Definición de Sandía

agua de sandia

 

¿Es de Tablada? No lo sé. Pero si debiera consultar un libro para saber la definición de “sandía” no recurriría (por esta vez) al diccionario. ¡No! Bastaría acudir a mínimas letras con aroma a haikú para saber a ciencia cierta qué es una sandía: “¡Del verano, roja y fría carcajada, rebanada de sandía!”. ¡Ah, qué maravillosa definición! Cualquier lector puede, ahora, pasar a leer la columna del Maestro Sarelly o la columna de Héctor Cortés Mandujano, porque, de acá en adelante, todo lo que se diga de sandía será un mero desperdicio, como cáscara de naranja en basurero.

Si insisto en colocar otras palabras sobre este colgadero, a manera de sábanas húmedas para que se sequen, es por el misterio del agua de sandía. Desde niño me sedujo ese enorme chunche de cristal que contenía el agua de sandía. ¿De dónde ese color tan rojo? El color del agua de sandía supera, en mucho, al color rojo de la propia sandía. El Mario, que siempre fue muy abusivo conmigo, me decía que ese color rojo del agua de sandía, provenía de la sangre de las ratas del mercado. Me contaba que doña Azucena (dueña del local donde vendían la fruta) había dispuesto a todo un ejército de muchachitos que se dedicaba, por las tardes, cuando ya todo mundo había cerrado las carnicerías llenas de mosca, a buscar ratas en las bodegas. Los muchachitos estaban provistos de garrotes, a manera de bat, con lo que atrapaban a las ratas. Luego, este ejército llevaba las ratas a doña Azucena, quien, sobre una mesa de madera, tenía un chunche de esos que usan los carniceros para moler la carne, y ahí metía a las ratas muertas. La sangre que quedaba en el plato la usaba, al otro día, para entintar el agua de sandía. Yo ponía cara de vómito y entonces él se reía, me golpeaba, afectuosamente, el pecho y me decía que no, que no era cierto, que todo era una broma, que cómo iba a creer. ¡Ish!, decía él y hacía una cara de vómito también. No, no, decía, el sabor del agua de sandía es espectacular. Entonces me llevaba al puesto de doña Azucena y pedía dos vasos. Doña Azucena llenaba dos vasos de cristal, Mario chocaba su vaso contra el mío y decía ¡salud!, y disfrutábamos esa agua tan sabrosa.

Pero ¿de dónde, entonces, ese color tan lleno de pasión? Mi tía Romelia tenía una teoría. Me contaba que ese color brasa de fogón lo proporcionaba la pulpa, decía que doña Azucena molía la pulpa por la mañana y la echaba al vitrolero, pero Mario se carcajeaba de esa teoría: “Pendeja, tu tía. ¿Vos pensás que doña Azu va a botar su dinero?
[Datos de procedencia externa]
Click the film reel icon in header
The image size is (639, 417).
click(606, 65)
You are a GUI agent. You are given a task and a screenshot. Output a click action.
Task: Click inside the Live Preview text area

Lo cierto es que, hasta la fecha, ahora ya de viejo, no sé de dónde toma ese color boca de putita el agua de sandía. Pero lo que sí sé es que me sigue seduciendo. Cuando paso por el puesto de la hija de doña Azucena me acerco al vitrolero y veo ese prodigio de color Tamayo y estoy a punto de preguntar cómo le hacen para traer el agua del Mar Rojo, pero (tímido como soy) no lo hago. Sonrío, como niño, como si Mario estuviese a mi lado y pido un vaso, veo cómo la mujer toma el cucharón, lo hunde en ese lago corazón y, con un movimiento de cascada infinita, llena el vaso y me lo ofrece, con la misma sonrisa que su mamá nos lo ofrecía cuando, niños, Mario y yo íbamos al mercado.